We’re sure everyone has seen the general bugginess LLMs introduce into products and how hard it is to improve these models. Most LLM products are generally assumed to be buggy, and everyone treats them as such – it works well sometimes, but I won’t bet on it. This is obviously not going to work in production at scale.
Most teams we talked to want to iterate and improve their LLM apps, much like what they’ve been doing for decades with traditional software, but the tooling and workflows to do so are broken in many ways:
- Offline evaluations are manual, time-consuming and costly
- Product analytics tools used to track user feedback aren’t built to handle unstructured data
- In more complex pipelines like autonomous agents or RAG, the LLM is not the only issue – vector databases and other APIs are often the bigger issue, making it hard to debug
As we see it, the typical workflow across most companies is: OpenAI Playground -> LangChain/CLI for prototyping -> Google Sheets for evaluations -> Mixpanel, Sentry, or Streamlit/Retool for monitoring. This flow doesn’t scale to multi-step LLM pipelines like agents or RAG, let alone multimodality. We are convinced that companies here will decide to buy external tooling instead of slowing themselves down and wasting valuable developer time maintaining these internal tools - given how quickly OpenAI’s schemas keep evolving
We both saw this workflow at Microsoft & Templafy before starting HoneyHive, so we aimed to build a tool that works from the prototype stage to scaling in production. From the start, we focused on building abstractions that generalize across a single LLM and multimodal agents.
- Studio: Our Playground integrates into any model that follows OpenAI API schema and can call an arbitrary javascript block as a “tool” - this allows us to integrate across vector dbs, search APIs, etc.

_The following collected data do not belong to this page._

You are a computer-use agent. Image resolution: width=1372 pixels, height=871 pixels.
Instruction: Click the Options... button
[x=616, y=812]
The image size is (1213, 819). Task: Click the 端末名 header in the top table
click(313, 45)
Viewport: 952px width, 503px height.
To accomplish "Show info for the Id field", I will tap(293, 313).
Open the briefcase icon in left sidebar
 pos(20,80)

Aimed to help teams collaborate early in the prototyping phase
- Offline Evaluations: Our Evaluations SDK is based on arbitrary configuration dictionaries and I/O schemas, extending quickly across single prompts, agents, chains, and RAG pipelines. Our Metric interface can then ingest LLM stack traces and compute metrics across every step during testing and monitoring.
- Online Monitoring: Here, we took heavy inspiration from product, software & ML observability to marry them for multimodal LLM pipelines. The schemas are highly configurable, allowing you to enrich each event with any config properties, custom metadata, user properties, feedback or metrics - all of which can be used to slice and dice your data to discover trends and anomalies
Here’s a full demo: https://www.loom.com/share/e36aecf20f09428b8b2172d8fb4be1ff?sid=07242547-db5e-471d-a8d3-760c0f4bc513
We have enabled multiple companies with this stack. MultiOn, a company building a multimodal browser agent, has used our platform to evaluate and monitor their agent, and fine-tune open source models for acting on browser DOMs. They have set up moderation filters in prod, using our Metrics docker environment to run an arbitrary Python code-block or an LLM evaluation function over logs to enrich it. They’ve also integrated our eval pipelines with their fine-tuning pipelines, allowing them to automatically benchmark any new fine-tuned models and automate the data flywheel.

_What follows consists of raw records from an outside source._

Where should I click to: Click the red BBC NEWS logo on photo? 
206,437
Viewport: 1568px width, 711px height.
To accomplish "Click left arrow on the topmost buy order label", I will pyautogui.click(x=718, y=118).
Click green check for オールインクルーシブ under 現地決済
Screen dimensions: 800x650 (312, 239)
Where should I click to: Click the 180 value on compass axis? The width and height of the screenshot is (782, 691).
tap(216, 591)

We launched our public beta yesterday and will be making the platform open for general access in the coming weeks! We apologize for the public beta form before login haha.
As you can imagine, building a developer platform for multimodal agents is an intricate engineering challenge, so any feedback from the HN community will be very helpful for us! We look forward to hearing your thoughts, questions and feedback!